What needs to be done
Within the data below, copy each line where the string "computer" is found.

Collected data entries
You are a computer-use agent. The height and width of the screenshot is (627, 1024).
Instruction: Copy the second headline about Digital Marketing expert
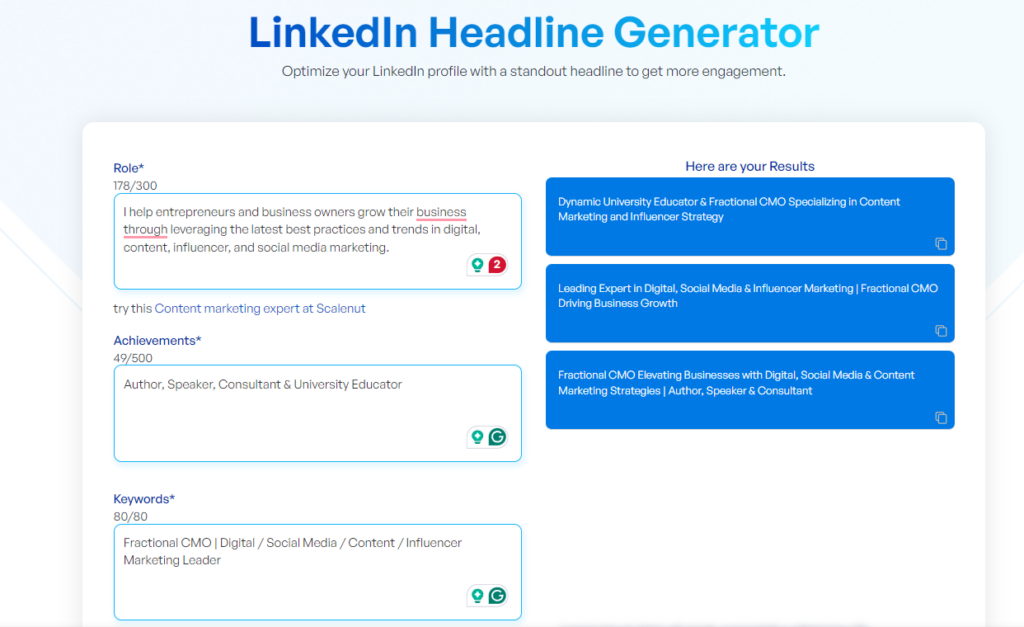[941, 330]
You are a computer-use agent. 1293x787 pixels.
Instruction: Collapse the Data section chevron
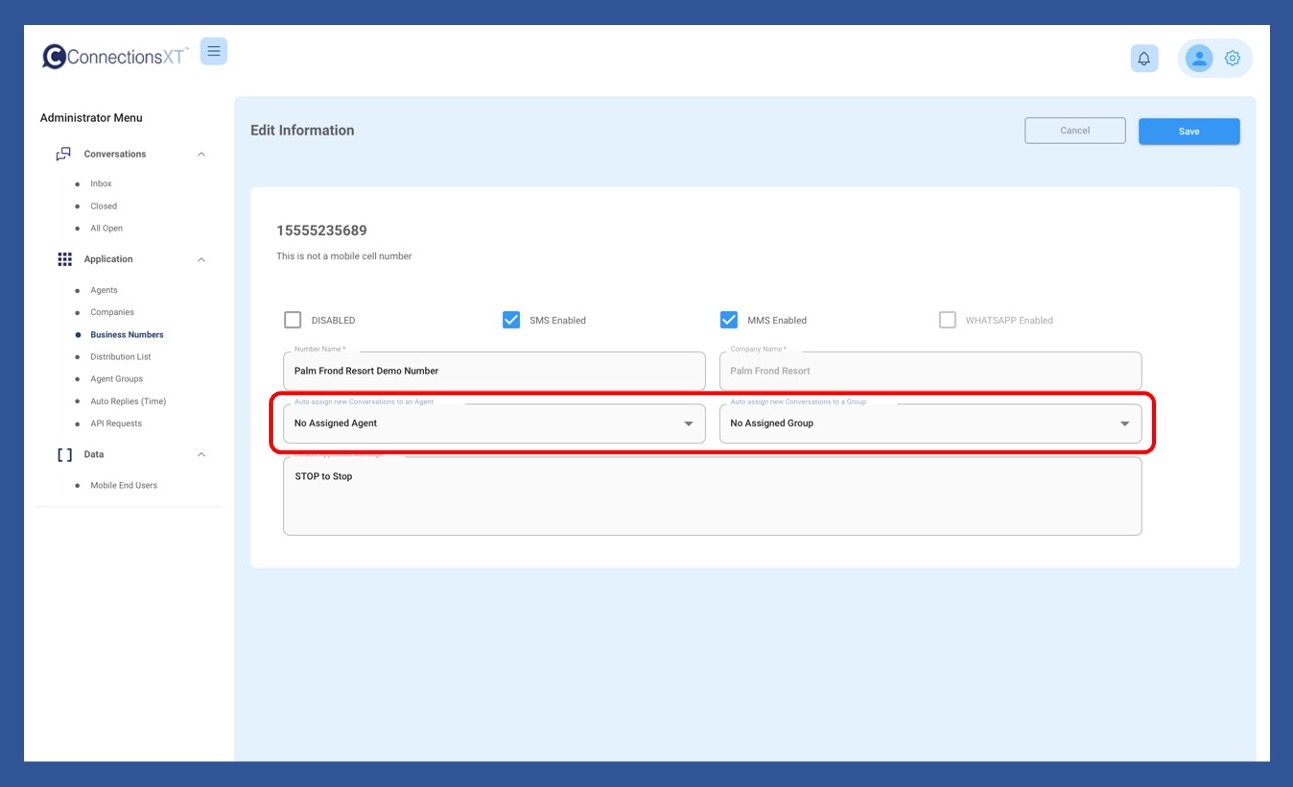(x=201, y=454)
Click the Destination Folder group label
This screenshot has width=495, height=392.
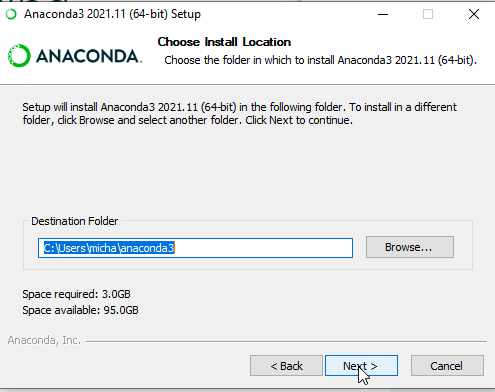coord(74,221)
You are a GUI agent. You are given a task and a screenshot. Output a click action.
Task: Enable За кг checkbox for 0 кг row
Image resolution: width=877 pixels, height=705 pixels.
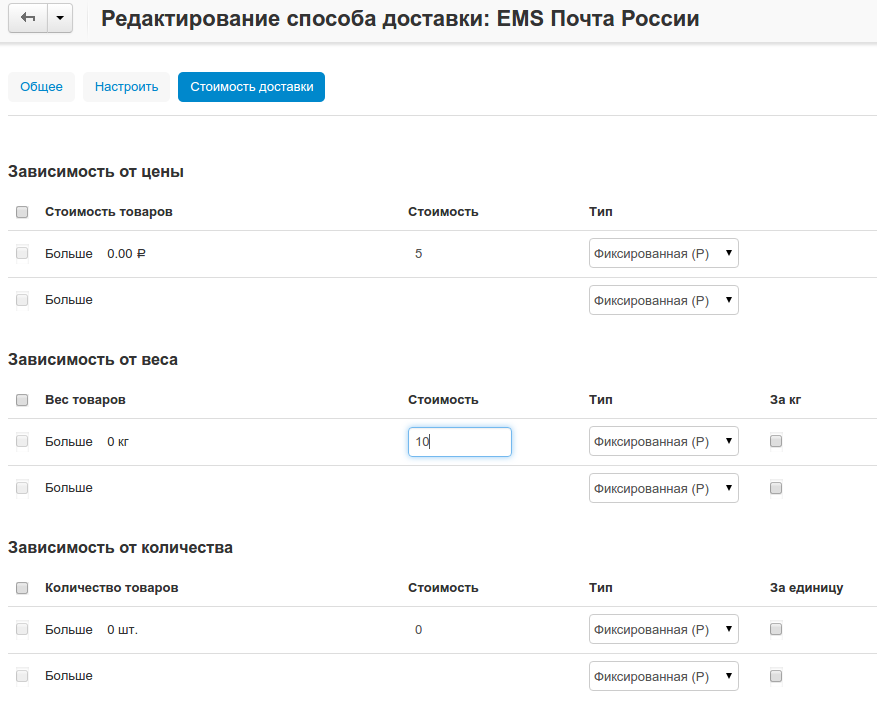[x=776, y=441]
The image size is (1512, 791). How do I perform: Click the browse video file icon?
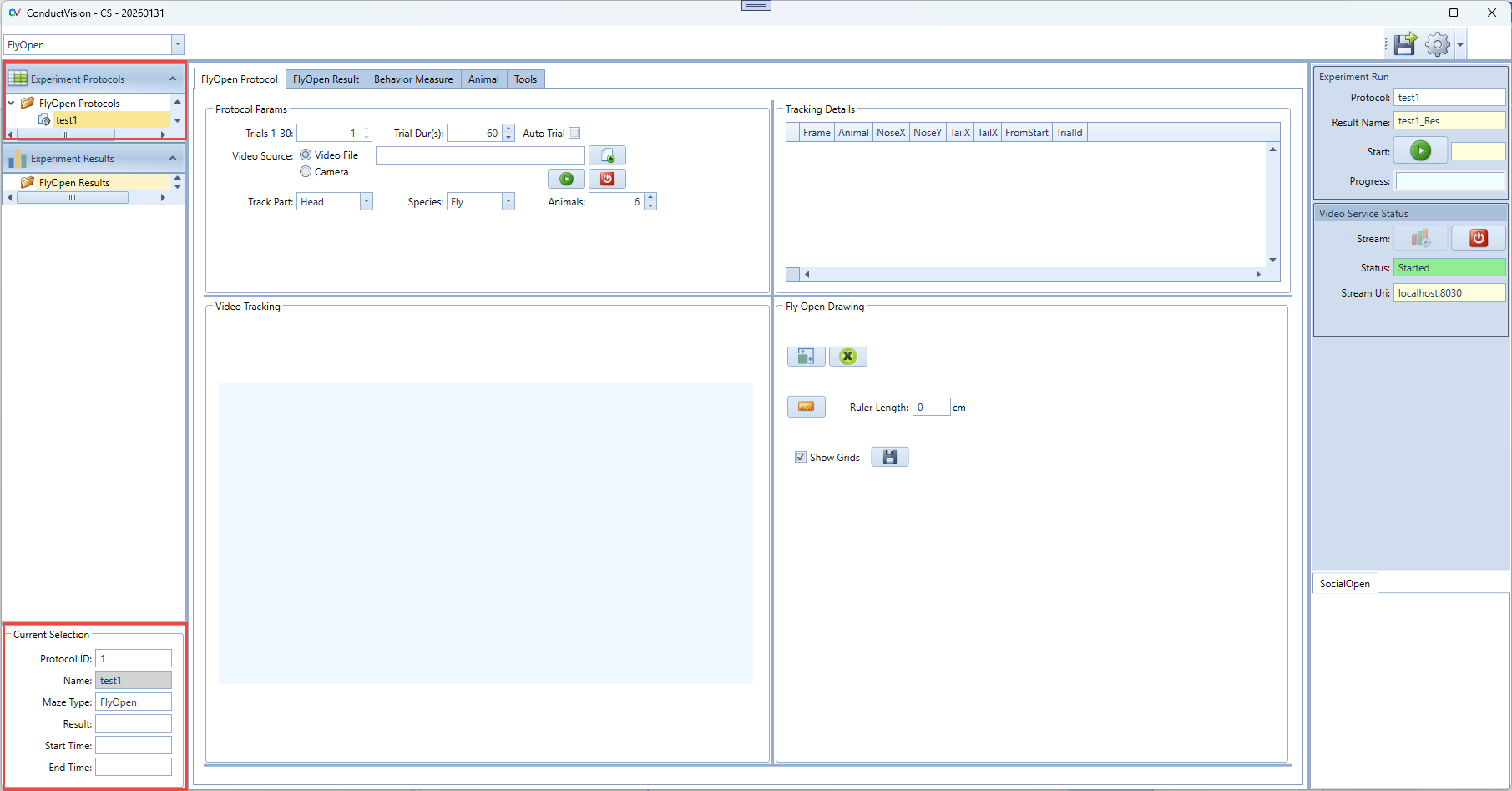(x=607, y=156)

Result below
You are a computer-use agent. The height and width of the screenshot is (627, 1024).
You are a computer-use agent. 1293x787 pixels.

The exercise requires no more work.